## Exercise details
Look below for the line containing "Nous contacter (20, 1914)"; from there through the line containing "La marque (16, 2187)", both lines included, please set down each line exactly and nothing else.

======

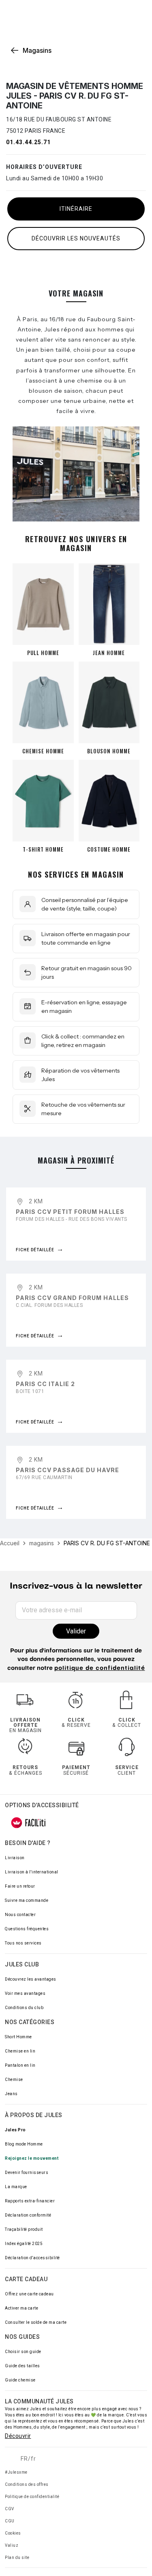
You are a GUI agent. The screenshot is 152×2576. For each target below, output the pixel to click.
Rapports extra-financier (30, 2201)
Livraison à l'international (31, 1872)
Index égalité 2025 (24, 2243)
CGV (9, 2509)
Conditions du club (24, 2007)
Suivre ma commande (26, 1900)
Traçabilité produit (24, 2229)
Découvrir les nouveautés (76, 238)
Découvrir (18, 2436)
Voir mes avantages (25, 1993)
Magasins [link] (37, 50)
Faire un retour (20, 1886)
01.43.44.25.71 (28, 142)
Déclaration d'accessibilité (32, 2258)
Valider (76, 1631)
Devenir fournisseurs (26, 2172)
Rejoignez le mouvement (31, 2158)
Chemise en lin (20, 2051)
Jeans (11, 2094)
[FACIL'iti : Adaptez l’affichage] (28, 1822)
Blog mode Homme (24, 2144)
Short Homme (18, 2037)
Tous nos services (23, 1943)
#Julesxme (16, 2472)
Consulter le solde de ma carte (35, 2322)
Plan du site (17, 2557)
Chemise (14, 2079)
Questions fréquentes (27, 1929)
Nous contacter (20, 1914)
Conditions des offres (27, 2484)
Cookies (13, 2533)
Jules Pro (15, 2130)
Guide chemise (20, 2380)
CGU (10, 2521)
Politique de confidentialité (32, 2496)
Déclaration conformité (28, 2215)
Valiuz (11, 2545)
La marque (16, 2187)
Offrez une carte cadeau (29, 2294)
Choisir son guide (23, 2351)
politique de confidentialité (99, 1668)
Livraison (15, 1858)
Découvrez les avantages (30, 1979)
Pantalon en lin (20, 2065)
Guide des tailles (22, 2366)
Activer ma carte (21, 2308)
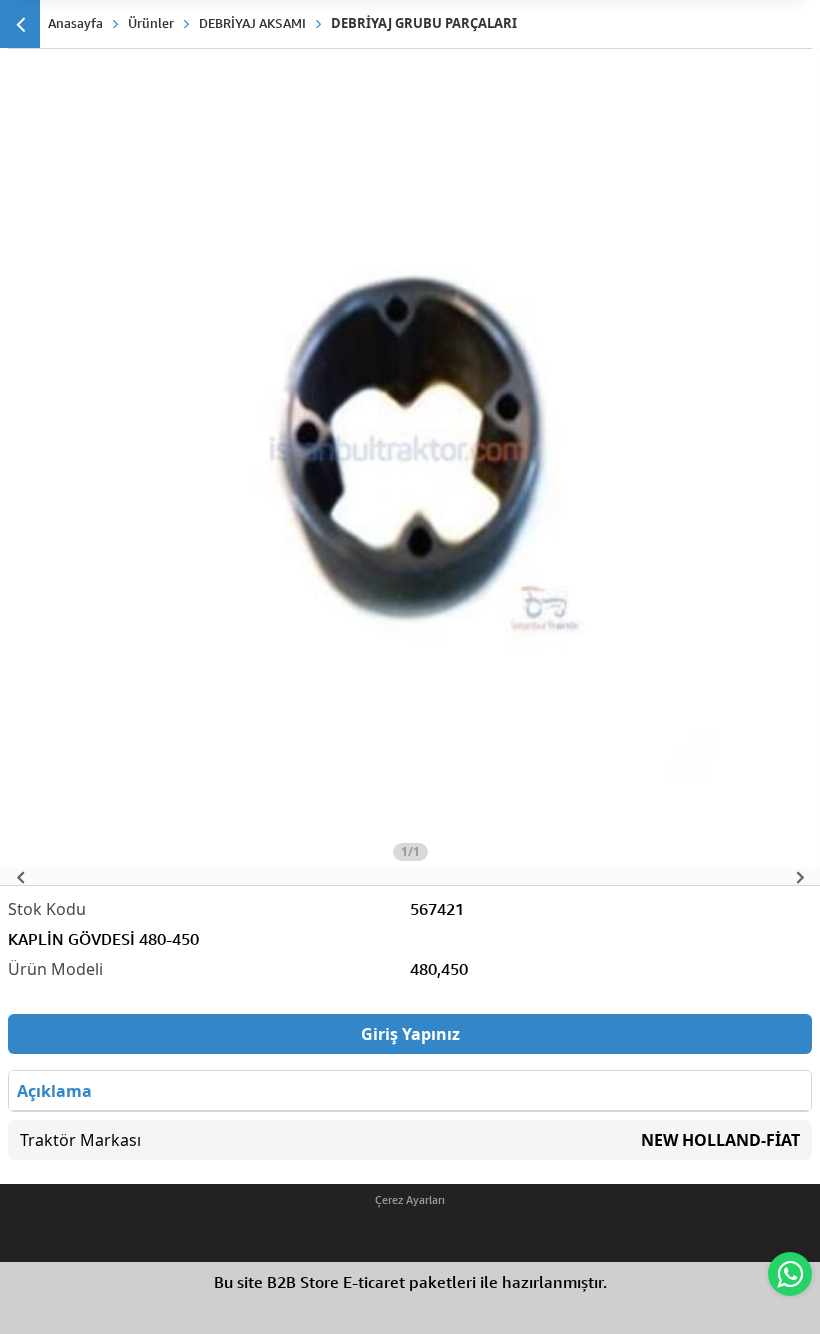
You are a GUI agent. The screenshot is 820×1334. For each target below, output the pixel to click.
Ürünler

======

## Exercise output
Nous contacter (20, 1914)
Conditions des offres (27, 2484)
Cookies (13, 2533)
Jules Pro (15, 2130)
Guide chemise (20, 2380)
CGU (10, 2521)
Politique de confidentialité (32, 2496)
Déclaration conformité (28, 2215)
Valiuz (11, 2545)
La marque (16, 2187)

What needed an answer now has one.